Dataset content:
------

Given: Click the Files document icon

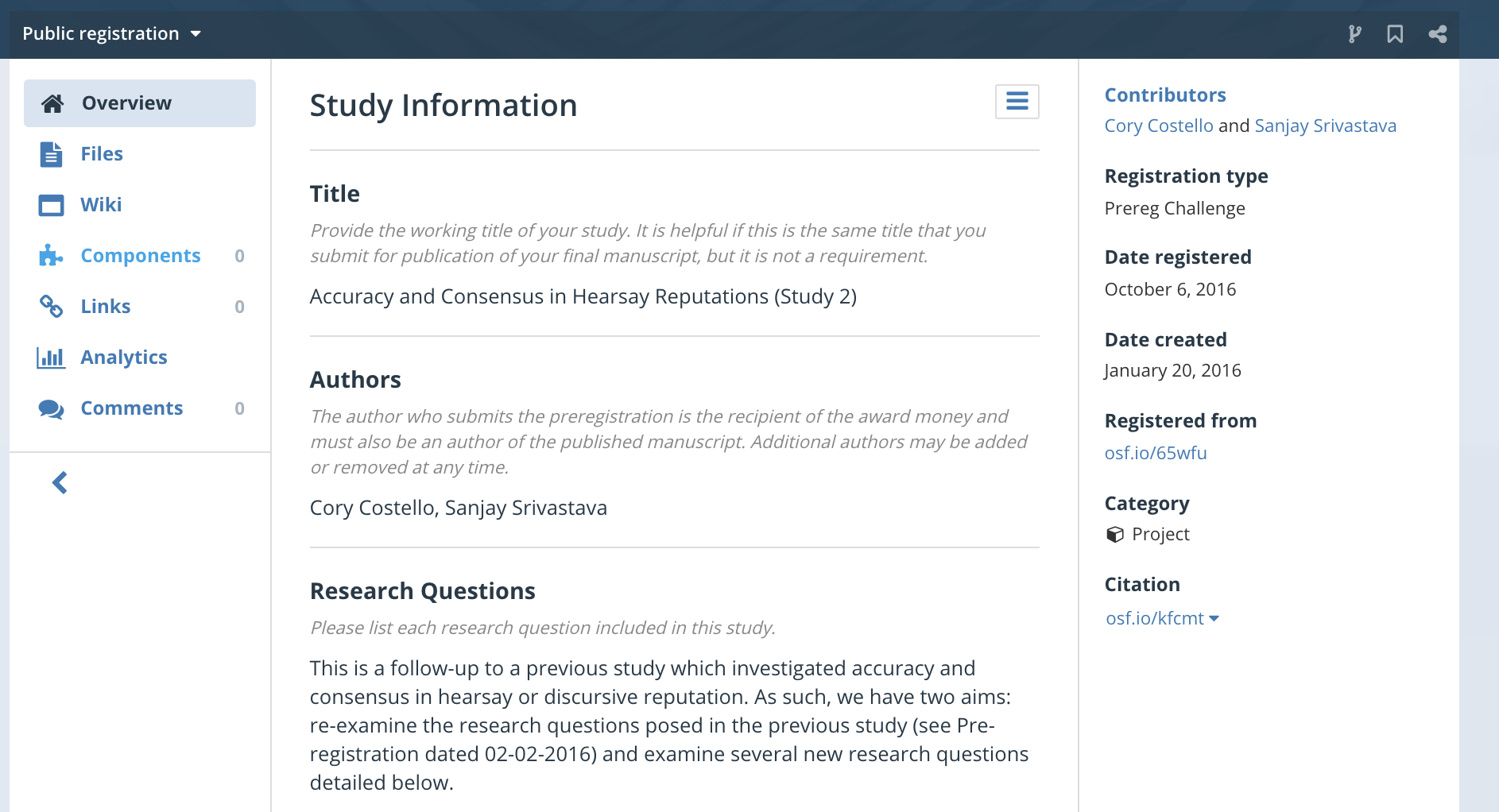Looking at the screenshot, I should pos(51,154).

------

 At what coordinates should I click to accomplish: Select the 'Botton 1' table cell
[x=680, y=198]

------

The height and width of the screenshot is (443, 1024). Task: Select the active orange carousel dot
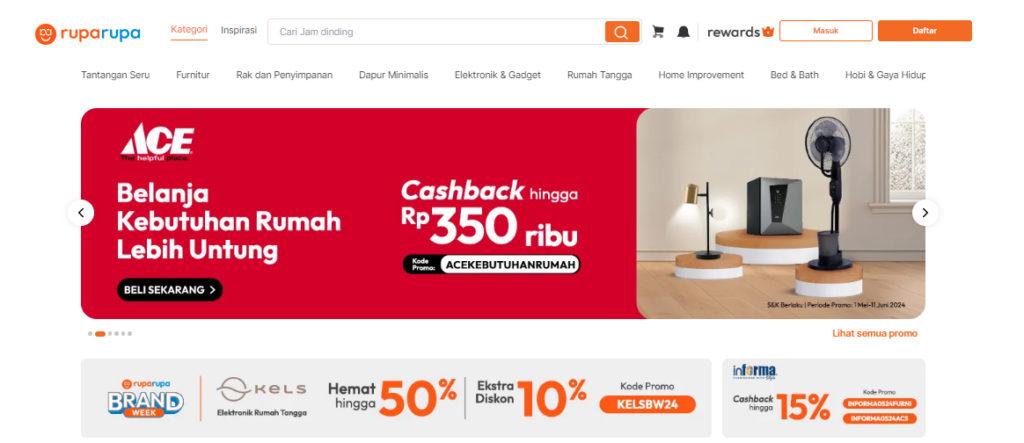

------

Goal: Copy the material verbatim from the line with "At what coordinates" to the line with "[x=680, y=198]", including both of those lines.

Response for this exercise:
 At what coordinates should I click to accomplish: Select the 'Botton 1' table cell
[x=680, y=198]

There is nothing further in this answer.